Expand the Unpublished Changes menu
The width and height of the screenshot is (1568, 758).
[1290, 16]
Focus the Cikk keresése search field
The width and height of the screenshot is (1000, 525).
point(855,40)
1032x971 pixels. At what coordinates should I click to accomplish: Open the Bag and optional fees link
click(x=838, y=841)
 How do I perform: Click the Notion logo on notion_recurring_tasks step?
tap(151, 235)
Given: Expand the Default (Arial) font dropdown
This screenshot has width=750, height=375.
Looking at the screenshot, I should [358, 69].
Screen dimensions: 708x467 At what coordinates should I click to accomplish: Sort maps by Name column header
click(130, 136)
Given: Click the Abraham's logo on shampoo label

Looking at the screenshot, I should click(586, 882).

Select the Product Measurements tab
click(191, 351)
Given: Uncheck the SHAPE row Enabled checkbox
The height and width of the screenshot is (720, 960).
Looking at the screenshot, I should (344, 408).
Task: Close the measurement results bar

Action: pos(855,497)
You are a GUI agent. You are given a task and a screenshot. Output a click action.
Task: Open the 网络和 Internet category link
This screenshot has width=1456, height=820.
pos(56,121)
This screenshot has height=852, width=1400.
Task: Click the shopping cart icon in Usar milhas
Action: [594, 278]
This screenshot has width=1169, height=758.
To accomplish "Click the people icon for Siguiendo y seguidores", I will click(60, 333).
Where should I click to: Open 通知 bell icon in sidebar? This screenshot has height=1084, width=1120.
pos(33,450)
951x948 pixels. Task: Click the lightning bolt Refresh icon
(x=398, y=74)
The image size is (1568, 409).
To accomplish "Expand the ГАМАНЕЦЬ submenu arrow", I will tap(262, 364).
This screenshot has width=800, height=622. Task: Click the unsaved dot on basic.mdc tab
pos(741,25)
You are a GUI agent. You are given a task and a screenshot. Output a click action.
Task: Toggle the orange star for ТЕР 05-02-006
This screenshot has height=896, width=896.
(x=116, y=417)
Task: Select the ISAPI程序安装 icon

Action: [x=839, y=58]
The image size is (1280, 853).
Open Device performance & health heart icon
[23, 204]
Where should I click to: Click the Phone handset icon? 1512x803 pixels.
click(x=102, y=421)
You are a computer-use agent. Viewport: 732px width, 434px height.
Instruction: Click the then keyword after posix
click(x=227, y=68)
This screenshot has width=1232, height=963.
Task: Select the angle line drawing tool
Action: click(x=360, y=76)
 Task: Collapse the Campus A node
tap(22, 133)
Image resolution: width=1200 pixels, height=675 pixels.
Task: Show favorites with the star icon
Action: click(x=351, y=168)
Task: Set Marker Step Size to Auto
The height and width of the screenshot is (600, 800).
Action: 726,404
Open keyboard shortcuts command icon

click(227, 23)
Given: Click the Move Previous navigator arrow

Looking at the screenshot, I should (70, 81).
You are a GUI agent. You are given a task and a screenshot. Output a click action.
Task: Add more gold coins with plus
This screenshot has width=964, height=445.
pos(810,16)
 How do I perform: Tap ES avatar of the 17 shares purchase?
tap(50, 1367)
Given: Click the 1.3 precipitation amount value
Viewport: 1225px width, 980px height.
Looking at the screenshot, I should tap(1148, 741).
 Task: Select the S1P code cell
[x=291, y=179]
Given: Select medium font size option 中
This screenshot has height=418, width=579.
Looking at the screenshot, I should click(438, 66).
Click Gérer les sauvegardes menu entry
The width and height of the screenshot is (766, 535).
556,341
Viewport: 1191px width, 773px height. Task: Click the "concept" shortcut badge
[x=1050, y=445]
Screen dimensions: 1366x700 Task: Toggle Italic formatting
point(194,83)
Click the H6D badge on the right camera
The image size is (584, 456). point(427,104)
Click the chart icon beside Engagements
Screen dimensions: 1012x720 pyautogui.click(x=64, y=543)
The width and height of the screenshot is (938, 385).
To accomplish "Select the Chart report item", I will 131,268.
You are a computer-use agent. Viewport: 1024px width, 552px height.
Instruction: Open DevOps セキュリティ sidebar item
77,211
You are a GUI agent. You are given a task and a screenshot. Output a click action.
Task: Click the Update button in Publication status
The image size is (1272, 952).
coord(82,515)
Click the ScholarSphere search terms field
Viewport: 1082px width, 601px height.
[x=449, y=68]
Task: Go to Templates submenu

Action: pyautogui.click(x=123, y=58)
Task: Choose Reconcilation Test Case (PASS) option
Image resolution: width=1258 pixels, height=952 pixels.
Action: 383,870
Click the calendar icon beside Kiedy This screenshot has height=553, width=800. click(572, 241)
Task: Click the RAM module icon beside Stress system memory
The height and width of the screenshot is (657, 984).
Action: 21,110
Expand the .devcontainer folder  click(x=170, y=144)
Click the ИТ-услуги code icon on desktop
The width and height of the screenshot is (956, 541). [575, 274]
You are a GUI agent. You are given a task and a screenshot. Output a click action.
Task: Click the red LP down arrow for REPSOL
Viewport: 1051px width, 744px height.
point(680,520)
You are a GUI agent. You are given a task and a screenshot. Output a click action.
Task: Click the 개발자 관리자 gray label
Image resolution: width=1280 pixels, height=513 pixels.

------

Only an exact copy of all the data will do as the answer.

→ **SOLVED EXERCISE**:
Expand the Unpublished Changes menu
The width and height of the screenshot is (1568, 758).
[1290, 16]
Focus the Cikk keresése search field
The width and height of the screenshot is (1000, 525).
point(855,40)
1032x971 pixels. At what coordinates should I click to accomplish: Open the Bag and optional fees link
click(x=838, y=841)
 How do I perform: Click the Notion logo on notion_recurring_tasks step?
tap(151, 235)
Given: Expand the Default (Arial) font dropdown
This screenshot has width=750, height=375.
Looking at the screenshot, I should [358, 69].
Screen dimensions: 708x467 At what coordinates should I click to accomplish: Sort maps by Name column header
click(130, 136)
Given: Click the Abraham's logo on shampoo label

Looking at the screenshot, I should click(586, 882).

Select the Product Measurements tab
click(191, 351)
Given: Uncheck the SHAPE row Enabled checkbox
The height and width of the screenshot is (720, 960).
Looking at the screenshot, I should (344, 408).
Task: Close the measurement results bar

Action: pos(855,497)
You are a GUI agent. You are given a task and a screenshot. Output a click action.
Task: Open the 网络和 Internet category link
This screenshot has width=1456, height=820.
pos(56,121)
This screenshot has height=852, width=1400.
Task: Click the shopping cart icon in Usar milhas
Action: [594, 278]
This screenshot has width=1169, height=758.
To accomplish "Click the people icon for Siguiendo y seguidores", I will click(60, 333).
Where should I click to: Open 通知 bell icon in sidebar? This screenshot has height=1084, width=1120.
pos(33,450)
951x948 pixels. Task: Click the lightning bolt Refresh icon
(x=398, y=74)
The image size is (1568, 409).
To accomplish "Expand the ГАМАНЕЦЬ submenu arrow", I will tap(262, 364).
This screenshot has width=800, height=622. Task: Click the unsaved dot on basic.mdc tab
pos(741,25)
You are a GUI agent. You are given a task and a screenshot. Output a click action.
Task: Toggle the orange star for ТЕР 05-02-006
This screenshot has height=896, width=896.
(x=116, y=417)
Task: Select the ISAPI程序安装 icon

Action: [x=839, y=58]
The image size is (1280, 853).
Open Device performance & health heart icon
[23, 204]
Where should I click to: Click the Phone handset icon? 1512x803 pixels.
click(x=102, y=421)
You are a computer-use agent. Viewport: 732px width, 434px height.
Instruction: Click the then keyword after posix
click(x=227, y=68)
This screenshot has width=1232, height=963.
Task: Select the angle line drawing tool
Action: click(x=360, y=76)
 Task: Collapse the Campus A node
tap(22, 133)
Image resolution: width=1200 pixels, height=675 pixels.
Task: Show favorites with the star icon
Action: click(x=351, y=168)
Task: Set Marker Step Size to Auto
The height and width of the screenshot is (600, 800).
Action: 726,404
Open keyboard shortcuts command icon

click(227, 23)
Given: Click the Move Previous navigator arrow

Looking at the screenshot, I should (70, 81).
You are a GUI agent. You are given a task and a screenshot. Output a click action.
Task: Add more gold coins with plus
This screenshot has width=964, height=445.
pos(810,16)
 How do I perform: Tap ES avatar of the 17 shares purchase?
tap(50, 1367)
Given: Click the 1.3 precipitation amount value
Viewport: 1225px width, 980px height.
Looking at the screenshot, I should tap(1148, 741).
 Task: Select the S1P code cell
[x=291, y=179]
Given: Select medium font size option 中
This screenshot has height=418, width=579.
Looking at the screenshot, I should click(438, 66).
Click Gérer les sauvegardes menu entry
The width and height of the screenshot is (766, 535).
556,341
Viewport: 1191px width, 773px height. Task: Click the "concept" shortcut badge
[x=1050, y=445]
Screen dimensions: 1366x700 Task: Toggle Italic formatting
point(194,83)
Click the H6D badge on the right camera
The image size is (584, 456). point(427,104)
Click the chart icon beside Engagements
Screen dimensions: 1012x720 pyautogui.click(x=64, y=543)
The width and height of the screenshot is (938, 385).
To accomplish "Select the Chart report item", I will 131,268.
You are a computer-use agent. Viewport: 1024px width, 552px height.
Instruction: Open DevOps セキュリティ sidebar item
77,211
You are a GUI agent. You are given a task and a screenshot. Output a click action.
Task: Click the Update button in Publication status
The image size is (1272, 952).
coord(82,515)
Click the ScholarSphere search terms field
Viewport: 1082px width, 601px height.
[x=449, y=68]
Task: Go to Templates submenu

Action: pyautogui.click(x=123, y=58)
Task: Choose Reconcilation Test Case (PASS) option
Image resolution: width=1258 pixels, height=952 pixels.
Action: 383,870
Click the calendar icon beside Kiedy This screenshot has height=553, width=800. click(572, 241)
Task: Click the RAM module icon beside Stress system memory
The height and width of the screenshot is (657, 984).
Action: 21,110
Expand the .devcontainer folder  click(x=170, y=144)
Click the ИТ-услуги code icon on desktop
The width and height of the screenshot is (956, 541). [575, 274]
You are a GUI agent. You are given a task and a screenshot. Output a click action.
Task: Click the red LP down arrow for REPSOL
Viewport: 1051px width, 744px height.
point(680,520)
You are a GUI agent. You are given a task and a screenshot. Output a click action.
Task: Click the 개발자 관리자 gray label
Image resolution: width=1280 pixels, height=513 pixels.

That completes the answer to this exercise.